I was surprised to find that Lundquist was almost a late romantic composer and that he died as recently as 2000. As the name suggests, he was Swedish, born in Stockholm. He had a fitful association with music in his youth and was making his living as a jazz pianist when he was called up for military service after his graduation, during the war. It was during this service that he decided to dedicate his career to music so, after the war, following an abortive start at a college composition course, he sought out and enrolled for a range of studies at the University of Uppsala in musicology, with Issay Dobrowen, and composition, with Dag Wiren. He also studied counterpoint with Hans Leygraf and later, in Salzburg and Vienna, conducting with Otmar Suitner. He founded a chamber orchestra and this led to a post as conductor and artistic director of the Drottningholm theatre between 1949 and 1956. Subsequently, he took guest conducting posts with orchestras in Sweden and throughout Europe.

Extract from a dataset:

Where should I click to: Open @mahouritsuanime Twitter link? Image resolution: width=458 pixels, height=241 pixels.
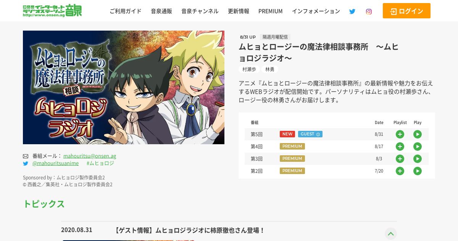[55, 163]
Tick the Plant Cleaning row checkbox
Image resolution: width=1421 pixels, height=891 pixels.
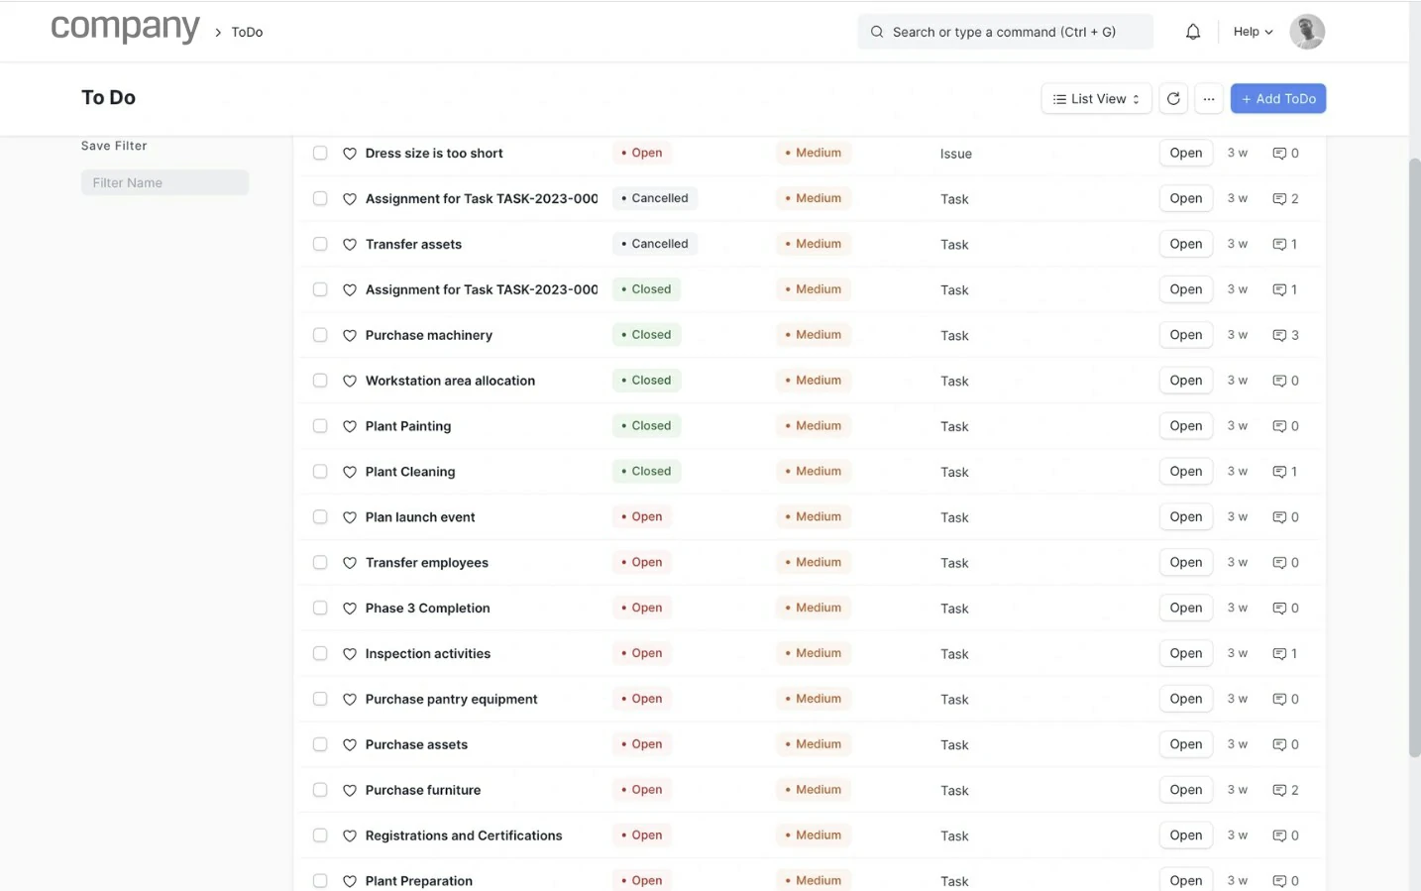coord(320,472)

In terms of composing, one of Lundquist’s principal works, the First Symphony, was premiered in 1956, but this was followed by a period of experimentation. Like many composers in the fifties and sixties, particularly not keen to follow serialism, Lundquist honed his orchestration skills by writing film music. Between 1954 and 1965, he wrote the scores for no fewer than twenty-five movies. According to the booklet notes for the present release, the influences that the composer acknowledged included jazz, blues, and Swedish and non-European folk music. Of the classical composers, Sibelius – “particularly with the symphonic form used from the Fourth Symphony onwards” – was apparently a major influence. The composition of Lundquist’s own Second Symphony began around the time of the First Symphony’s premiere, but it took him a long time to complete it and it finally appeared in 1970 - to be premiered in 1971. It seems that the success of the symphony encouraged Lundquist to focus on symphonic work, although he faced financial difficulties and the personal chaos that followed the death of his first wife, Maud, in the summer of 1970.

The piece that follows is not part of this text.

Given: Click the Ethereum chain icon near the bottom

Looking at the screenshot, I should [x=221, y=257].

The inspiration for the Third Symphony, recorded here, came to Lundquist in 1971 during a mountain walk. He recalled: “…in stillness an imperceptibly whispering wind far away from nowhere which grew into tremendous power and also disappeared to nowhere”. Following this inspiration, and despite his personal situation, the composer threw himself into the compositional process and the new symphony was finally premiered in 1976. It was named Sinfonia Dolorosa, dedicated to Maud and, according to the booklet notes, represents “a kind of grieving process for her death”. In spite of this background, the music does not seem to me to display any particularly dolorous characteristics. It is written in one movement of almost half an hour and the booklet notes indicate the relationship of each episode of the music with a stage of the mountain walk, not unlike the programme for the Alpine Symphony of Richard Strauss. Apparently, three “blocks” of material can be distinguished – together with a concluding “reminiscence” that dies away to nothing at the end – but the “blocks” each appear to consist of smaller linked units.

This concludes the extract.